Yine hem sözü, hem müziği, hem düzenlemesi Mert Ekren’e ait “N’aber?” de eski Hande Yener şarkılarının izini sürüyor. Hem şarkı öyle, hem de Hande Yener’in şarkıcılığı. (“Meeee-raaak-eeeet-tik” ve “endişeeeee-leeeen-diiik”lerdeki prozodisi bozuk hecelemeler Yener’in Sinan Akçıl’lı şarkılarına bir selam mı çakıyor yoksa sadece şarkı içinde bir şirinlik olsun diye mi yapılmış, onu bilemedim yalnız.)
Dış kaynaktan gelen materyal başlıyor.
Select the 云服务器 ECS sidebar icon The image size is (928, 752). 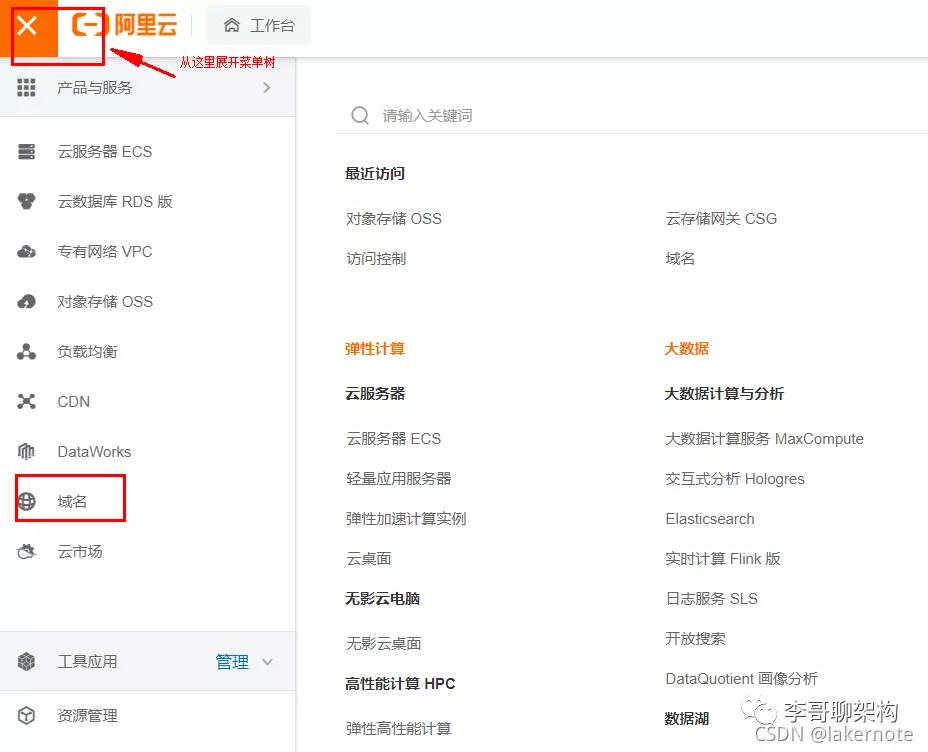point(27,151)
Albümdeki bir başka Mert Ekren şarkısı olan ve belli ki iddialı olduğu düşünüldüğünden ikinci diskin açılışına konulan “Hani Bana” ise hem melodik yapı, hem düzenleme, hem de sözleriyle albümdeki diğer şarkıların arasında, o yukarıda bahsi geçen ortalama Türk popu seyrine en yakın şarkı. Bu kadar iyi şarkı arasında umarım bu ilk öne çıkarılanlardan biri olmaz.
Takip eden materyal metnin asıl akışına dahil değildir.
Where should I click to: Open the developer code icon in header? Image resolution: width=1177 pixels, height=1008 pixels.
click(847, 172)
Zaten yeterince dolu bu albümün iki de “cover”ı var ki aslında niye var, ne gerek var, o da ayrı tartışma konusu. Zira bu albümde de adı “Bir Kış Masalı” olarak geçmekle beraber (malum şarkıyla karıştırılmasın diye herhalde), asıl adı “Kış Masalı” olan Yıldırım Türker-Onno Tunç şarkısı, çok yakın bir zamanda Mavi tarafından da yeniden seslendirildi ve o düzenleme de, o yorum da şarkının ruhuna çok daha uygundu. Tunç Berkay Özer tarafından yapılmış bu düzenlemede her ne kadar orijinal Onno Tunç  düzenlemesine sadık kalınmış gibi gözükse ve hatta kartonetteki künyede (“Onno Tunç anısına” diye not düşülse de, içindeki o elektronik efektler çok tatsız ve yersiz.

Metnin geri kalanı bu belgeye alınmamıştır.